→ What you have to do: Please say how many lines in the material include the string "agent", and nothing else.
────────────────────
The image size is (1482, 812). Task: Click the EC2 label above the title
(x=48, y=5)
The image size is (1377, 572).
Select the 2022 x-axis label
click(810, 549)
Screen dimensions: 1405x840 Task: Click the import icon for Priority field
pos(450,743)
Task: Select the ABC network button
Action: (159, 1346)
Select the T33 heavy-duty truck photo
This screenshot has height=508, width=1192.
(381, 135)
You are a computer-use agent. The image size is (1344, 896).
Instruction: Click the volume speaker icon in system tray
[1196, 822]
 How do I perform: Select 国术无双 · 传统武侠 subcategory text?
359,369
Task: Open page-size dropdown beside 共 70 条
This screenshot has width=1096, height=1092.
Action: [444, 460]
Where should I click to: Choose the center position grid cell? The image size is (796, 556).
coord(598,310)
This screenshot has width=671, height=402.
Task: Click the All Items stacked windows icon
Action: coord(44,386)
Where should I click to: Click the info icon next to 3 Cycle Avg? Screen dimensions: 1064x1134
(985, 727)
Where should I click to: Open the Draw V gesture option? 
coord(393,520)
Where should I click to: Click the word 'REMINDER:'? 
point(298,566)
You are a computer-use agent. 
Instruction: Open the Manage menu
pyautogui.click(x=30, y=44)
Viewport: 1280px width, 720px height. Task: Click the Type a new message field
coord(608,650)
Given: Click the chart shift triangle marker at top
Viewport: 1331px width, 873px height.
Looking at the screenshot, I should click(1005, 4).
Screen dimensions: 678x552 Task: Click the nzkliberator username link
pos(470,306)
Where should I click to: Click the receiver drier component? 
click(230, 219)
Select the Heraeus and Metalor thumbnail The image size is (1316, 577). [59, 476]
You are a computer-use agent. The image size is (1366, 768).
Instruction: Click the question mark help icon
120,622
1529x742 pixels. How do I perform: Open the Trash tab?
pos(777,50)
────────────────────
→ Exercise output: 3